This slants the story by pitting an advocate with an agenda against a
presumably neutral medical authority.

Furthermore, very little of the coverage put the risk in context. A 40%
increase in risk sounds scary, and this was the risk linked to trying
marijuana once, not to heavy use. To epidemiologists, however, a 40%
increase is not especially noteworthy-- they usually don't find risk
factors worth worrying about until the number hits at least 200% and
some major journals won't publish studies unless the risk is 300 or even
400%. The marijuana paper did find that heavy use increased risk by
200-300%, but that's hardly as sexy as try marijuana once, increase your
risk of schizophrenia by nearly half!

By contrast, one study (
http://www.ncbi.nlm.nih.gov/sites/e...ez.Pubmed.Pubmed_ResultsPanel.Pubmed_RVDocSum
) found that alcohol has been found to increase the risk of psychosis by
800% for men and 300% for women. Although this study was not a
meta-analysis (which looks at multiple studies, as the marijuana
research did), it certainly is worth citing to help readers get a sense
of the magnitude of the risk in comparison with other drugs linked to
psychosis.

Of course, if journalists wanted to do that, they would also cite
researchers who disagree with the notion that marijuana poses a large
risk of inducing psychosis at all, such as Oxford's Leslie Iversen,
author of one of the key texts on psychopharmacology, who told the Times
of London that

"Despite a thorough review the authors admit that there is no conclusive
evidence that cannabis use causes psychotic illness. Their prediction
that 14 per cent of psychotic outcomes in young adults in the UK may be
due to cannabis use is not supported by the fact that the incidence of
schizophrenia has not shown any significant change in the past 30 years."

Such comments don't help the media stir up reefer madness, which they've
been doing, quite successfully, for the last few decades. Perhaps
covering the marijuana beat makes you crazy.

http://www.huffingtonpost.com/maia-szalavitz/reefer-inanity-never-tru_b_58353.html
 
G

Guest

PhenoMenal said:
I think the key is everything in moderation !

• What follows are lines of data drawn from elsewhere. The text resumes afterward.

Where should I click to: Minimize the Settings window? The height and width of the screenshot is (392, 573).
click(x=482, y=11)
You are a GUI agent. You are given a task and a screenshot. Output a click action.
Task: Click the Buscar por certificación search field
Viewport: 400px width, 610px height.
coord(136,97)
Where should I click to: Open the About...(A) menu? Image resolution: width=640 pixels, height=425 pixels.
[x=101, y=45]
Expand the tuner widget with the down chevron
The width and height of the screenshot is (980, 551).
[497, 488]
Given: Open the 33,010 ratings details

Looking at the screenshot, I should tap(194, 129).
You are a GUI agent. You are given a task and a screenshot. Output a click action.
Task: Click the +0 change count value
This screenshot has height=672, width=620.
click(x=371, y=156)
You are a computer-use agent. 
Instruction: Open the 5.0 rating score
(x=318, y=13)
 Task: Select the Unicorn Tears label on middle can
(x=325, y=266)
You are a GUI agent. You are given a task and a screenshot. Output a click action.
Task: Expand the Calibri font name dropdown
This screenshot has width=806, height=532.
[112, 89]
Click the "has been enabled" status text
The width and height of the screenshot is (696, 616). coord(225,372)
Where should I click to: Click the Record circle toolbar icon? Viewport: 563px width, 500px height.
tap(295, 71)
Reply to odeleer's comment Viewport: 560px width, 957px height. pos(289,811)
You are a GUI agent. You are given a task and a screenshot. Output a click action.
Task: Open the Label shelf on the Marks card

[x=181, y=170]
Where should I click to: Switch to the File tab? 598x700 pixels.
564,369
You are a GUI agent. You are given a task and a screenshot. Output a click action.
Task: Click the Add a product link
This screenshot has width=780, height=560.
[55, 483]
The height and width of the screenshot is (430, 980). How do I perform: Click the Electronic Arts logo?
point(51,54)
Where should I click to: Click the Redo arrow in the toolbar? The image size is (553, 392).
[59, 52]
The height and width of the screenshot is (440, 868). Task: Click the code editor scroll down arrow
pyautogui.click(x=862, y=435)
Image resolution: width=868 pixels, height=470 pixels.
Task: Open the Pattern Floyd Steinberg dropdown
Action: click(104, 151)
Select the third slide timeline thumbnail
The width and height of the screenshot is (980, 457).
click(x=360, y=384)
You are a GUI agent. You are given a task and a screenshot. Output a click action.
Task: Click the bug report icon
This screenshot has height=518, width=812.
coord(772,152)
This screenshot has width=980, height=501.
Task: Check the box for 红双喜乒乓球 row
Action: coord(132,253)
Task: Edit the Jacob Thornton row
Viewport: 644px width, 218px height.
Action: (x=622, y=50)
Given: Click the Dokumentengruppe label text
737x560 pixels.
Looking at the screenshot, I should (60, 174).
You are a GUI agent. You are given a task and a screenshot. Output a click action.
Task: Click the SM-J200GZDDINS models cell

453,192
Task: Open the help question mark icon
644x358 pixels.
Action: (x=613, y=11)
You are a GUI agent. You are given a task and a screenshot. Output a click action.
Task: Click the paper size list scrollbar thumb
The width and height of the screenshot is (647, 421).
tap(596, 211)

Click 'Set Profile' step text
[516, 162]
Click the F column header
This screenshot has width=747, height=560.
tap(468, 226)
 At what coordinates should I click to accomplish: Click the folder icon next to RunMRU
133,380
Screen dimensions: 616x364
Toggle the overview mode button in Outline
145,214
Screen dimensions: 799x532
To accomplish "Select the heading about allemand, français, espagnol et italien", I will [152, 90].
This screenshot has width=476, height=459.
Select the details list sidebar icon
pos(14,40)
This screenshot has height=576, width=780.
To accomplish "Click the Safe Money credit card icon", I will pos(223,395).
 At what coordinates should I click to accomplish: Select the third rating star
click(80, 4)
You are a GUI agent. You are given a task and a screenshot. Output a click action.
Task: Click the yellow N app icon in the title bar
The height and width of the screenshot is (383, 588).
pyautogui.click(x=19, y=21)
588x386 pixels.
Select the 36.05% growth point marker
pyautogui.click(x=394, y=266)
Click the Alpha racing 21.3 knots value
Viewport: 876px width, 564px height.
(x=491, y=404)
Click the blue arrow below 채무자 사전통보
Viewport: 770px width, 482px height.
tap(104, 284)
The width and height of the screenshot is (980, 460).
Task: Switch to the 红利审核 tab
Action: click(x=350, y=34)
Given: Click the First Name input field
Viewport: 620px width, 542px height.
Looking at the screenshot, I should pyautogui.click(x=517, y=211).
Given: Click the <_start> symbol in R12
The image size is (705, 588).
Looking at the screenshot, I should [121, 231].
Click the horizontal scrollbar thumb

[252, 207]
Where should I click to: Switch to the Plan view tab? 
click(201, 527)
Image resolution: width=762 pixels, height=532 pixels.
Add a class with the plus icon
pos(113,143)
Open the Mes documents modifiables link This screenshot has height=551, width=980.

My grandmother always said that and I think it is true. Alcohol is not harmful unless overdone, cannabis is not harmful unless overdone. I have yet to discover what is too much with ganja, had about a half dozen 'whiteys' in my life and I'm 32.

Last time I smoked too much was the 420 Cup. On the first night at the Pax House I was sat with some indica judges and they kept passing me different indica samples to try. I was gone by 8pm, just sat their staring at the floor and trying not to fall off the end of the wooden bench I was perched on. I had to get a taxi back to my hotel at 8.20 just cos I needed to lie down for a bit, everything else was just too difficult. By 10.30pm I was fine again and went and had a meal in a Chinese retaurant and smoked a few more before hittin the sack.

I think Gypsy thought I was strange cos when he came round asking folks if they were gonna have a go at the karaoke all I could do was shake my head, couldn't manage to speak, was sooo stoned. Blame that more on being a sativa smoker most of the time, all the indicas pure joints and pipes that kept being passed my way just melted me. Next two days of the cup I never had that happen again tho no matter what I smoked, including Sam the Skunkman's bubble hash.

No puking, no falling over, no upsetting people, no acting like an arse, those are all things that can happen when I drink too much, and no hangover the next day, just woke up had a joint, had a shower, another joint then went to the Dampkring, got blazed then wandered to the seed boutique. Drinking messes me up far more then pot ever has.
 

Pops

Resident pissy old man
Veteran
BH, it is obvious that due to your excessive mj usage, you are a menace to British society. You are now a mass of psychotic problems waiting to happen. You need to call the British medical authorities and ask them to reserve a rubber room for you. Please turn yourself in to the medical authorities before you turn murderously violent and kill the PM and all members of Parliament who are anti-cannabis.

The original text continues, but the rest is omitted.